Teks Sumber
↓↓↓

Diduga Reklamasi Pantai Tak Berijin, Gugatan PMH Yentji Sunur Segera Disidangkan


Lembata | NTT, IMC - Sidang perkara Perbuatan Melawan Hukum antara Masyarakat Adat Dolu dan Eliyaser Yentji Sunur digelar pada Rabu, 30 Mei 2018. Hal itu sesuai relas panggilan sidang dari Pengadilan Negeri Lembata yang copiannya diterima media ini Kamis, (24/5/2018) yang ditandatangani Damianus Ruma, SH selaku juru sita Pengadilan Negeri Lembata dan Juprians Lamablawa, SH.,MH selaku kuasa dari Para Penggugat.

Dalam relas panggilan disebutkan memanggil Tergugat Eliyaser Yentji Sunur dan Para Penggugat masyarakat adat Dolu untuk menghadap sidang pada hari Rabu, tanggal 30 Mei 2018, pkl 09.00 wita di Pengadilan Negeri Lembata Jl Trans Atadei Lembata.

↑↑↑

Bahan yang Diberikan
↓↓↓

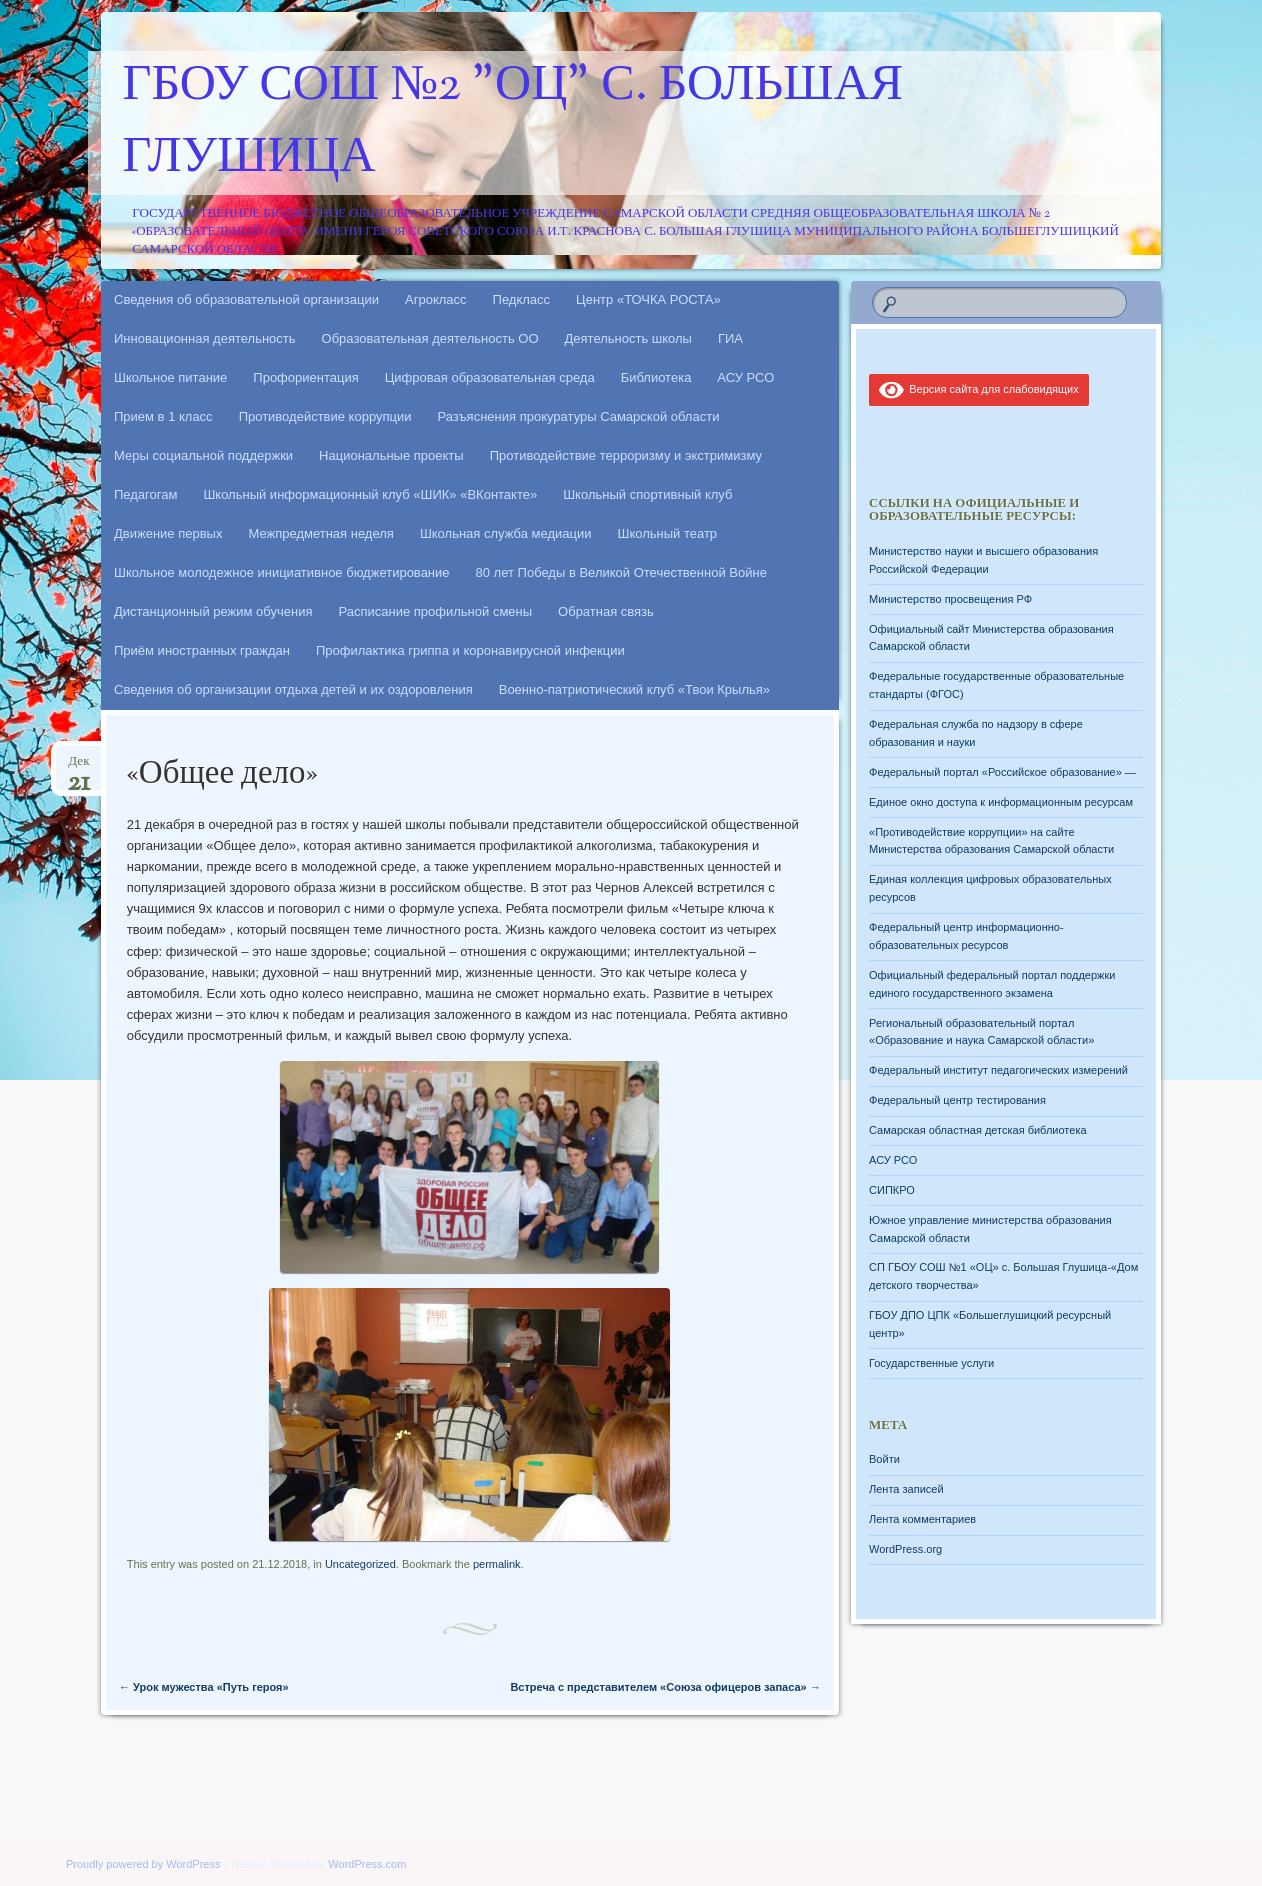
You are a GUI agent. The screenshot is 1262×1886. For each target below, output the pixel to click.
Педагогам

↑↑↑
↓↓↓

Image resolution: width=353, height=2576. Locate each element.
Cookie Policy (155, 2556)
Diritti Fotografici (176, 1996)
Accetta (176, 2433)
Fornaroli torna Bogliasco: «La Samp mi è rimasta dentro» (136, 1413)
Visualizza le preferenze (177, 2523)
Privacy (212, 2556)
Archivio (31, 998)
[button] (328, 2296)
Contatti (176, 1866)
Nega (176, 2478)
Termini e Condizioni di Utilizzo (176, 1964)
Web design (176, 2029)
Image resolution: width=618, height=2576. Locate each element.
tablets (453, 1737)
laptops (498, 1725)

↑↑↑

Petunjuk Tugas
Sunting berita soal gugatan terhadap Yentji Sunur: tulis lagi bagian mulai dari "Diduga Reklamasi Pantai" sampai dengan "dari Para Penggugat.", dan ganti "Pengadilan Negeri Lembata" dengan "PN Lembata".

Jawaban Tugas
Diduga Reklamasi Pantai Tak Berijin, Gugatan PMH Yentji Sunur Segera Disidangkan


Lembata | NTT, IMC - Sidang perkara Perbuatan Melawan Hukum antara Masyarakat Adat Dolu dan Eliyaser Yentji Sunur digelar pada Rabu, 30 Mei 2018. Hal itu sesuai relas panggilan sidang dari PN Lembata yang copiannya diterima media ini Kamis, (24/5/2018) yang ditandatangani Damianus Ruma, SH selaku juru sita PN Lembata dan Juprians Lamablawa, SH.,MH selaku kuasa dari Para Penggugat.